Both of my maternal grandparents grew up in Vermont, but they later settled in Connecticut where my grandfather taught high school history. In the mid-1930s, they bought a small house in North Fayston, Vermont, for use in the summer. The house was soon named Little House by my aunt, who was a child at the time.

As kids, my older brother and I were lucky to have a few weeks there every summer. The house was on Shepard’s Brook, and every year my grandfather, despite using a cane since being wounded in WWI, would spend days building a dam with straw and rocks so that we could swim in the frigid water. When it was too cold to swim, we’d put on our creek shoes and explore up and down the brook for hours. Our grandfather had a small apple orchard and a large vegetable garden; my grandmother had flower gardens. Grandpa was always waging war on cabbage moths, and he paid us one cent for every two that we collected in metal Band-Aid boxes. I’m sure he did that to keep us out of his hair. On cool days, we took the little red wagon, which I still have, up the steep hill behind the house and raced down the hill. I’m surprised we survived.
The only chores that I recall having were picking berries, shelling peas, and taking the compost way up the hill into the woods.

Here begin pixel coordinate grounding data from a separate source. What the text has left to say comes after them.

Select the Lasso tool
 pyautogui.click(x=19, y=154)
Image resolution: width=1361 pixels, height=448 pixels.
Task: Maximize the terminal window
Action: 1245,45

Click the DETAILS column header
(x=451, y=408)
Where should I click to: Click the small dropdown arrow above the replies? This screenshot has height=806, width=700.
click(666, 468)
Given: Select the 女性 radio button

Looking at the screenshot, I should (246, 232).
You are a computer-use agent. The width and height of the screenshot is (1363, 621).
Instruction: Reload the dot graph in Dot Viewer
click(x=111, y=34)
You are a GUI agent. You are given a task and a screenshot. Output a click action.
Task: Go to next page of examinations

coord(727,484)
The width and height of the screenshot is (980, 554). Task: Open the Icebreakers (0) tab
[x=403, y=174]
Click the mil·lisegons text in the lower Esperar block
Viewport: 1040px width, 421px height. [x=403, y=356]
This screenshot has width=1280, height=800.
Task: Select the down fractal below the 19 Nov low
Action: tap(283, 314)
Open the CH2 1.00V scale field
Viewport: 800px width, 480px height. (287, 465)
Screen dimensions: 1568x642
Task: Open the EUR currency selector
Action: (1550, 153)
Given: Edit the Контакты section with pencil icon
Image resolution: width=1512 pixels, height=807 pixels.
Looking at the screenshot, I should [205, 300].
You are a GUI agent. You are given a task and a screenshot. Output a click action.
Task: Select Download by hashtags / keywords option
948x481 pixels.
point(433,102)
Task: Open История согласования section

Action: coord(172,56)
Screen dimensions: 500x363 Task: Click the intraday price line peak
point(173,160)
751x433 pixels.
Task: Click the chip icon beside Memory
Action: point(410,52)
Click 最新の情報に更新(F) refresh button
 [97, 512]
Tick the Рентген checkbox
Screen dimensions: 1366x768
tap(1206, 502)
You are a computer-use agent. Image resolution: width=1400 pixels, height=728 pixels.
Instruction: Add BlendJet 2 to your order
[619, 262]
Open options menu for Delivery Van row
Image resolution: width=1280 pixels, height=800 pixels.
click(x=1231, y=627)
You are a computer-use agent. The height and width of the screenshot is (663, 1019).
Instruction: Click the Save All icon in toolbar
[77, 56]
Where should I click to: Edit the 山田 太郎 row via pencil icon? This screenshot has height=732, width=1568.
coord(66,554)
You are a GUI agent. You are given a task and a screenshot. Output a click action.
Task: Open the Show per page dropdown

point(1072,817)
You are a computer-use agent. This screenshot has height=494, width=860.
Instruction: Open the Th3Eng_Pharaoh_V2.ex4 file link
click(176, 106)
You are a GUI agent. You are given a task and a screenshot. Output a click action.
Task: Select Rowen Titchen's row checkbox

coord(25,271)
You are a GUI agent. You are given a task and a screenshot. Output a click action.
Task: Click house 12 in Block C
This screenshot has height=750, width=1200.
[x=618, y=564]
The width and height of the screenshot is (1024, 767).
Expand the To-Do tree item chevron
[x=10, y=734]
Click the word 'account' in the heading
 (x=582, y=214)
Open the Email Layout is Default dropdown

My brother and I took turns with the compost chore, but if it was getting dark, I’d make him go with me, probably because Grandpa always told us to watch out for bears. Across the brook were raspberry bushes that had spread wildly. Grandma was a master pie baker; I can almost smell her raspberry cream pie. It’s the only recipe that I have that has never left the family.
I always begged to go with my grandfather to the old IGA store in Waitsfield. I was probably hoping for a treat, but that only happened once a week. Grandpa would buy a quart of orange soda (always orange) and every-one got a small glass on Sunday. It was heavenly as we didn’t get soda at home either.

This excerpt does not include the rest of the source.